— Start of DATA FOR THIS TASK —

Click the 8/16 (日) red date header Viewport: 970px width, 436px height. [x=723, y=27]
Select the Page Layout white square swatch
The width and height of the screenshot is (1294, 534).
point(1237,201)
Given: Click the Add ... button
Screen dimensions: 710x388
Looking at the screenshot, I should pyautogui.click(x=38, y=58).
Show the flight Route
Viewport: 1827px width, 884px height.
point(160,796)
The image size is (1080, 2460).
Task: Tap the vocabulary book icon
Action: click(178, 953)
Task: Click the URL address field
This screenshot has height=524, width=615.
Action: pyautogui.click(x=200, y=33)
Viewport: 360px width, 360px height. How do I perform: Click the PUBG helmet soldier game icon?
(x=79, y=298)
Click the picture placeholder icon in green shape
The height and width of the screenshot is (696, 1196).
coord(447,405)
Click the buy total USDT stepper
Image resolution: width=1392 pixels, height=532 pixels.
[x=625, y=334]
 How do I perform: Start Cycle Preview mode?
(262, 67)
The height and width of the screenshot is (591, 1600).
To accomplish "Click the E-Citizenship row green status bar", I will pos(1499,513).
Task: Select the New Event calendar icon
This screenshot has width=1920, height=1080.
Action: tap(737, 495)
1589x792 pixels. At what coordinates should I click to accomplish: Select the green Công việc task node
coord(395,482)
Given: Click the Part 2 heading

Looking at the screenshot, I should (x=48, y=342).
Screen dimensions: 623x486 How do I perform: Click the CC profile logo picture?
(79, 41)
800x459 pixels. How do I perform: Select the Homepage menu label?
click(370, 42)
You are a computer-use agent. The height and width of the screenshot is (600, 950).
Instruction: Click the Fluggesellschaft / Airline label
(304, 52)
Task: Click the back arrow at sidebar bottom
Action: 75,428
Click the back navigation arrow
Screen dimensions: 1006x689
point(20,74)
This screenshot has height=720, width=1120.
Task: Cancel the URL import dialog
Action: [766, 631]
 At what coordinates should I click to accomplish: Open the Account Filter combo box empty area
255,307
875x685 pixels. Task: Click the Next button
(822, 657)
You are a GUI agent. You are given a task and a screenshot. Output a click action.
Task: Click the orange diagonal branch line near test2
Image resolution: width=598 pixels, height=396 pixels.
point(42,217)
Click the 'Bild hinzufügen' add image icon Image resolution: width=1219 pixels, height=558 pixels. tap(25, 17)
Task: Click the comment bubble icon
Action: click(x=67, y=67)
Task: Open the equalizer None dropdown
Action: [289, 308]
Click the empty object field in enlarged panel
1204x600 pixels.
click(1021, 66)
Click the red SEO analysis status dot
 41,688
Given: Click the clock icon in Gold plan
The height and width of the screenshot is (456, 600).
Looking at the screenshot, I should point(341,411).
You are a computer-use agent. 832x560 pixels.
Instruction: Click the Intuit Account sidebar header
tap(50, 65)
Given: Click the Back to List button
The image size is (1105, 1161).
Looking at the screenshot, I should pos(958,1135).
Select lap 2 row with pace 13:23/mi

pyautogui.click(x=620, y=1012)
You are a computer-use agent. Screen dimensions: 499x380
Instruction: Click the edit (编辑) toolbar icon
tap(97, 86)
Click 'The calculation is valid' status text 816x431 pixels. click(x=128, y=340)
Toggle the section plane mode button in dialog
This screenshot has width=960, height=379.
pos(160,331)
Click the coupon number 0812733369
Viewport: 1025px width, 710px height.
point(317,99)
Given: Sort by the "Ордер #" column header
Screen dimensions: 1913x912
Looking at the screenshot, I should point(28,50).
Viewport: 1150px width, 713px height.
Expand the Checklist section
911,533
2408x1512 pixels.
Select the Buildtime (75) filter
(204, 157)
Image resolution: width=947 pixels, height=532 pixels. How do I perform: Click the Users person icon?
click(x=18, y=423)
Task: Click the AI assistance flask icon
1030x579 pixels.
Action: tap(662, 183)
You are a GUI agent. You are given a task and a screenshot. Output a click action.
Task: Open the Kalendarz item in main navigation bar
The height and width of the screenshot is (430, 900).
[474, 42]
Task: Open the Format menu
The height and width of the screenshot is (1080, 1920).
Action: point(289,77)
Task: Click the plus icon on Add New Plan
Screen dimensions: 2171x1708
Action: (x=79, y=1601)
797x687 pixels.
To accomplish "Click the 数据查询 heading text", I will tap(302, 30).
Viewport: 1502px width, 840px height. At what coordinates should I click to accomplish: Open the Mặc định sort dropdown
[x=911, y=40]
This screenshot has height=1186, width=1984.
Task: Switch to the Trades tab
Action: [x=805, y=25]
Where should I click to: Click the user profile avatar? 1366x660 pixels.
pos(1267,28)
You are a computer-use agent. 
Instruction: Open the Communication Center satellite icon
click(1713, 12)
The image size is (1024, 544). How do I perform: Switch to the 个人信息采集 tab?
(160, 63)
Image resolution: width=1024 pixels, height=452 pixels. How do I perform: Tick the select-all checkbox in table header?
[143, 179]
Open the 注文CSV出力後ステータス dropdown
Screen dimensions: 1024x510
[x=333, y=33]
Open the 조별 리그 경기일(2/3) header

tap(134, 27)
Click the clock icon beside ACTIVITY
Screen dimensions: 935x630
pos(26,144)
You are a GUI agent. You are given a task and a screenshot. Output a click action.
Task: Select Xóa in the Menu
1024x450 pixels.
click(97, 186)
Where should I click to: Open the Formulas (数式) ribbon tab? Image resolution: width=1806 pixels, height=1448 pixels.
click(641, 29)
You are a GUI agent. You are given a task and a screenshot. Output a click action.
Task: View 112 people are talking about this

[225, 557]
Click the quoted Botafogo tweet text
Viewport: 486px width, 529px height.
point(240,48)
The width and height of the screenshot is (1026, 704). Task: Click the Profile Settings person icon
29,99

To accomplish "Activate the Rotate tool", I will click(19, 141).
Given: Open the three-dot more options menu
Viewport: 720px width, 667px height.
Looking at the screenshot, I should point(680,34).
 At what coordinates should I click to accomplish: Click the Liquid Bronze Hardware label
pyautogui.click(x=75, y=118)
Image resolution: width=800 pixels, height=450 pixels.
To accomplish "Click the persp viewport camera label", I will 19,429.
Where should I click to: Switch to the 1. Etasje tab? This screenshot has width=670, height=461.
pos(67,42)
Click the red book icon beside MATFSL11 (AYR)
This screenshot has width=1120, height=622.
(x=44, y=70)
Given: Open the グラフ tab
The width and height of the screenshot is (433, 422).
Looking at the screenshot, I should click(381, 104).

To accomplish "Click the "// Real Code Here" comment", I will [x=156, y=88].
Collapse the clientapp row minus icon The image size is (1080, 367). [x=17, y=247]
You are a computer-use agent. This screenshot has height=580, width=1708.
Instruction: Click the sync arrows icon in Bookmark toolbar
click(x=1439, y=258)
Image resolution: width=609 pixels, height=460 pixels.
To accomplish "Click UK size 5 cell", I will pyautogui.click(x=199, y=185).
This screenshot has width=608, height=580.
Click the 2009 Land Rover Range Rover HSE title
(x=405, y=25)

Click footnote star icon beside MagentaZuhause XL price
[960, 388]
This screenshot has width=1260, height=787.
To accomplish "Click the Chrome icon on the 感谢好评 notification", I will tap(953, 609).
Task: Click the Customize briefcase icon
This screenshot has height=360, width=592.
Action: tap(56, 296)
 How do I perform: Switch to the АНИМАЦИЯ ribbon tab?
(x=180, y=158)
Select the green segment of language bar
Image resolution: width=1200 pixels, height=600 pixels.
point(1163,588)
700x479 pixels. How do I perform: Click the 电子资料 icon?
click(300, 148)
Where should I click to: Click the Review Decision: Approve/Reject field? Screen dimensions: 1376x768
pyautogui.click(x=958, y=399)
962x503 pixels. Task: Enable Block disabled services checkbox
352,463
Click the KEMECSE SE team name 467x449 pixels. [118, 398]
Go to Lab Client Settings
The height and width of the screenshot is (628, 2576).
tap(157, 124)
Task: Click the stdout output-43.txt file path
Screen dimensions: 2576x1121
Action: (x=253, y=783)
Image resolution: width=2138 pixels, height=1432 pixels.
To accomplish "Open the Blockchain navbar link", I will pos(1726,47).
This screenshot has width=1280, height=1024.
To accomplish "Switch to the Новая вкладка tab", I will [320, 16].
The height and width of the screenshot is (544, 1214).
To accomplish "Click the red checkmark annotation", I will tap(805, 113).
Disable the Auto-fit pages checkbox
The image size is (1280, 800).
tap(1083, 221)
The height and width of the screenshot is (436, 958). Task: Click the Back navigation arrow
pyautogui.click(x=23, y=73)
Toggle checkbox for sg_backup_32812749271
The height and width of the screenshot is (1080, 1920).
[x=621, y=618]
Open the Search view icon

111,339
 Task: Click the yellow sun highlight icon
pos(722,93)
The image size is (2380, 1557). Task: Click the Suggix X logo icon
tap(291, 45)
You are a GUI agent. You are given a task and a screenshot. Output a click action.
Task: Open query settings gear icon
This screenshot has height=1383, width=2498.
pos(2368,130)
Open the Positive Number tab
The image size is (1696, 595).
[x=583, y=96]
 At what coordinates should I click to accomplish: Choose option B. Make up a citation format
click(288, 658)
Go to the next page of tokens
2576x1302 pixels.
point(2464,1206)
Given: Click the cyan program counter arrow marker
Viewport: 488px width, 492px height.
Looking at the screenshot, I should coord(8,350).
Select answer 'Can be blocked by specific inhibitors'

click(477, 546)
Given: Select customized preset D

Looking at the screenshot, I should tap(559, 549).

— End of DATA FOR THIS TASK —

• TASK OBJECTIVE: Starting at the line that contains "Task: Select the New Event calendar icon" and ending after the line that contains "point(42,217)", write out those lines again with "Homepage" switched to "Start page". Keep everything else the same.

• CORRECT OUTPUT:
Task: Select the New Event calendar icon
This screenshot has width=1920, height=1080.
Action: tap(737, 495)
1589x792 pixels. At what coordinates should I click to accomplish: Select the green Công việc task node
coord(395,482)
Given: Click the Part 2 heading

Looking at the screenshot, I should (x=48, y=342).
Screen dimensions: 623x486 How do I perform: Click the CC profile logo picture?
(79, 41)
800x459 pixels. How do I perform: Select the Start page menu label?
click(370, 42)
You are a computer-use agent. The height and width of the screenshot is (600, 950).
Instruction: Click the Fluggesellschaft / Airline label
(304, 52)
Task: Click the back arrow at sidebar bottom
Action: 75,428
Click the back navigation arrow
Screen dimensions: 1006x689
point(20,74)
This screenshot has height=720, width=1120.
Task: Cancel the URL import dialog
Action: [766, 631]
 At what coordinates should I click to accomplish: Open the Account Filter combo box empty area
255,307
875x685 pixels. Task: Click the Next button
(822, 657)
You are a GUI agent. You are given a task and a screenshot. Output a click action.
Task: Click the orange diagonal branch line near test2
Image resolution: width=598 pixels, height=396 pixels.
point(42,217)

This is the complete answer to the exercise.